Write the entries out again exactly; any picture among them gets left out.
*** Opening Extracted entries ***
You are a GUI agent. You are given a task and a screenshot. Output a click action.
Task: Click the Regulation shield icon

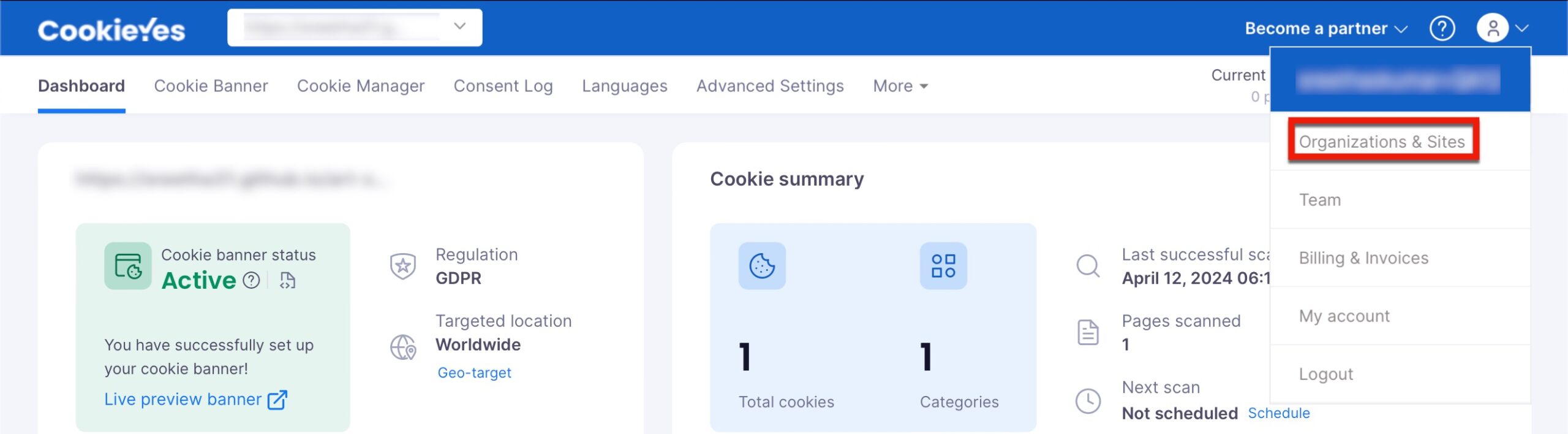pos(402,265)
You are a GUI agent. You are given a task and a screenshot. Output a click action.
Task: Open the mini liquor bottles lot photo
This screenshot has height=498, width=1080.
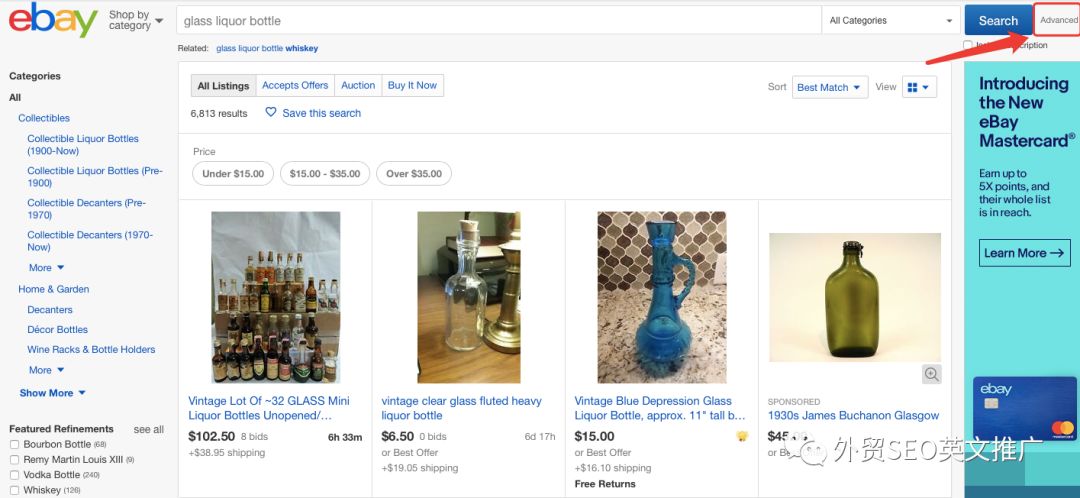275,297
*** Closing Extracted entries ***
— Output below —
You are a GUI agent. You are given a task and a screenshot. Output a click action.
Task: Click the Regulation shield icon

pos(402,265)
You are a GUI agent. You are given a task and a screenshot. Output a click action.
Task: Open the mini liquor bottles lot photo
This screenshot has height=498, width=1080.
275,297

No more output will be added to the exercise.